In Russland müssen Wehrpflichtige übrigens nicht an die Front im Donbass, dort werden nur Berufssoldaten eingesetzt. Aber bei Frau Hebel klingt das natürlich ganz anders und sie suggeriert den Spiegel-Lesern, dass in Russland junge Männer von der Straße eingefangen werden, um sie an die Front zu schicken.

Nicht gelogen, „nur“ suggeriert

Frau Hebel berichtet aus Moskau und sie kennt natürlich die russische Gesetzeslage, die das bewusste Verbreiten von Lügen über die russische Armee und ihren Einsatz an der Ukrainefront unter Strafe stellt. Daher formuliert Frau Hebel das sehr geschickt, indem sie beispielsweise schreibt:

„Zwölf Monate dauert die Grundausbildung als »Srotschnik« bei der russischen Armee: Das Training an der Waffe schließen die Wehrdienstleistenden nach wenigen Monaten ab, danach müssen sie Dienst in ihren Einheiten tun. Lange hieß das vor allem herumsitzen. Heute nicht mehr.“

Frau Hebel weiß sehr genau, dass Wehrpflichtige in Russland nicht an die Front kommen. Da sie nach russischem Recht zu dem Thema nicht offen lügen darf, was ihr Probleme an ihrem Wohnsitz Moskau einbringen würde, suggeriert sie die Unwahrheit, ohne sie tatsächlich zu behaupten, indem sie schreibt, lange habe Wehrdienst in Russland „vor allem herumsitzen“ bedeutet, aber „heute nicht mehr“.

Was ist denn heute, liebe Frau Hebel? Heute gilt für Wehrpflichtige nichts anderes als zuvor. Und das weiß Frau Heben auch, ansonsten hätte sie ja offen schreiben können, dass Wehrpflichtige in Russland an die Front geschickt werden. Da das eine bewusste Lüge über die russische Armee wäre, für die Frau Hebel in Russland strafrechtlich zur Verantwortung gezogen werden könnte, spricht sie diese Lüge nicht aus. Aber sie formuliert ihren Artikel bewusst so, dass der deutsche Leser zu diesem Schluss kommt.

Obwohl Frau Hebel so offen anti-russisch berichtet, darf sie weiterhin aus Moskau berichten und hat eine Akkreditierung für Journalisten vom russischen Außenministerium, während russische Journalisten im Westen immer öfter ausgewiesen werden, wie erst vor einem Monat das Team eines russischen Fernsehsenders aus Deutschland.
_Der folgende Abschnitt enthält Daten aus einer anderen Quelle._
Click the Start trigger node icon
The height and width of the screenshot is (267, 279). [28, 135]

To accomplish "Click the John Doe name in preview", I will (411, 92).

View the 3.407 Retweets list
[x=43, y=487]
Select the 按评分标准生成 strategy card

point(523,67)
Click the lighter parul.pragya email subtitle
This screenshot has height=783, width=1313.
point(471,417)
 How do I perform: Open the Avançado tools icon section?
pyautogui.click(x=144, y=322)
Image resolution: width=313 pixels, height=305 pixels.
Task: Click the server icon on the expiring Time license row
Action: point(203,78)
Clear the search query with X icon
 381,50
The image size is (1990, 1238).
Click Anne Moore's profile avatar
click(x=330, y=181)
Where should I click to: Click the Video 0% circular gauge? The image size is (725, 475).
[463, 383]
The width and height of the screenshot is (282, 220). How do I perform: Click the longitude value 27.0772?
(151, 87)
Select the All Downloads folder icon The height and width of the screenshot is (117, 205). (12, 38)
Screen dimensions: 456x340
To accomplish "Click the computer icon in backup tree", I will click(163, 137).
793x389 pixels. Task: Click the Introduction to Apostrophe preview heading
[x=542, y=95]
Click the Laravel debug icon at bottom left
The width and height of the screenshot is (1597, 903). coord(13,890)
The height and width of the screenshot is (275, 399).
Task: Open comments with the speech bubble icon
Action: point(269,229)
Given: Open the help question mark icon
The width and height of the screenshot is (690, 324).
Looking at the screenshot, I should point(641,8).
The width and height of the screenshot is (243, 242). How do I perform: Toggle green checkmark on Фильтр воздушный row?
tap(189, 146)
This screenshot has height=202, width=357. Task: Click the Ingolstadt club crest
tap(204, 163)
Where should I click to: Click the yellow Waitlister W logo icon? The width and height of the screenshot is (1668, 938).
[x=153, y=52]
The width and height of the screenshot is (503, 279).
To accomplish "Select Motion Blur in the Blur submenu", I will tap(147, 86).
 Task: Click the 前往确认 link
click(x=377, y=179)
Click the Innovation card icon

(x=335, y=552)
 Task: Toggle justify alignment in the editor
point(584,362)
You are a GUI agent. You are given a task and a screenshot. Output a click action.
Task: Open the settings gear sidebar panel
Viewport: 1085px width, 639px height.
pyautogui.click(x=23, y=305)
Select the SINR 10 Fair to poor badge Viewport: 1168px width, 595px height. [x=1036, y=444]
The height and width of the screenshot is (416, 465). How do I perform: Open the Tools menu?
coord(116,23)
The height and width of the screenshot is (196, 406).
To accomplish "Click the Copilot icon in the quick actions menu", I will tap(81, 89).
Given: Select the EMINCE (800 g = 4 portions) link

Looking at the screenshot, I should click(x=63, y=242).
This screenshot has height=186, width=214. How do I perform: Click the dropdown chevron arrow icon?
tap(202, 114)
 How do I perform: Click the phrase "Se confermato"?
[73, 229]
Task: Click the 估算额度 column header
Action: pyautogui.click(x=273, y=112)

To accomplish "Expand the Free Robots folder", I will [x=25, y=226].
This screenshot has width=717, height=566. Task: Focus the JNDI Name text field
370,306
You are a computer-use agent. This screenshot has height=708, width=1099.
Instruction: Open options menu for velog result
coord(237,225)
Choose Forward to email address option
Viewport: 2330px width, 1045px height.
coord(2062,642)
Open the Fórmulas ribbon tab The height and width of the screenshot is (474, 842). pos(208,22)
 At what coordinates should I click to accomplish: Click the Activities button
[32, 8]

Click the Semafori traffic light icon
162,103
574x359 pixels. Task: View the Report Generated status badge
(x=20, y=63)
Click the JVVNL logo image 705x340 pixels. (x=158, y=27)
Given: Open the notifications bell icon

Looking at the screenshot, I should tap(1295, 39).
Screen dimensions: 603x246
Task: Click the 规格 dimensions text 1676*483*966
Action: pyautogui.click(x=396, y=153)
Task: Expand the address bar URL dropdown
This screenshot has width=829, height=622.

Wo kann die Presse also freier arbeiten? Im Westen, oder in Russland?

Das westliche Propagandaprinzip der „Projektion“

Für das, was Frau Hebel hier tut, gibt es einen Fachbegriff, er lautet „Projektion“. Das ist das Prinzip, anderen genau das vorzuwerfen, was man selbst tut. Das ist ein Instrument aus Psychologie und Propaganda, mit dem von den eigenen Sünden abgelenkt und andere dessen beschuldigt werden sollen, was man selbst tut. Wie das funktioniert, haben wir vor einigen Wochen in einer Anti-Spiegel-TV-Sendung mit vielen Beispielen aufgezeigt.

Frau Hebel setzt hier das Propaganda-Instrument der Projektion ein, denn sie suggeriert, dass in Russland das passiert, was in Wahrheit in der Ukraine heute trauriger Alltag ist. Dort fangen Militärrekrutierer junge Männer seit langem gewaltsam auf der Straße, in Bussen und U-Bahnen, in Fitnessstudios, in Einkaufszentren und so weiter ein. Oft werden die Männer, die sich der willkürlichen Zwangseinberufung widersetzen, dabei verprügelt und gewaltsam in Busse gezerrt. Die Rekrutierer dort haben Quoten, die sie erfüllen müssen, weshalb sie bei der Auswahl ihrer Opfer nicht wählerisch sind.

Im Netz gibt es unzählige Videos von diesen Zwangsmaßnahmen und in der Ukraine gibt es für die gewaltsame Verfrachtung von Männern in Busse bereits den Begriff „Bussifizieren“, weshalb es in der Ukraine inzwischen unter Strafe verboten wurde, Videos von diesen gewaltsamen Einberufungen zu veröffentlichen. Offenbar arbeiten sogar schon Taxi-Unternehmen in der Ukraine mit den Zwangsrekrutierern zusammen und melden denen männliche Fahrgäste, die am Ziel ihrer Fahrt von Rekrutierern erwartet werden.

Aber über die Zustände in der Ukraine berichtet der Spiegel nicht, obwohl Christian Esch, der ehemalige Chef von Frau Hebel im Moskauer Spiegel-Büro, seit Beginn der Eskalation oft aus Kiew berichtet hat.

Dass es immer noch Menschen gibt, die als Abonnenten auch noch dafür bezahlen, sich vom Spiegel desinformieren zu lassen, ist ein wirklich interessantes Phänomen.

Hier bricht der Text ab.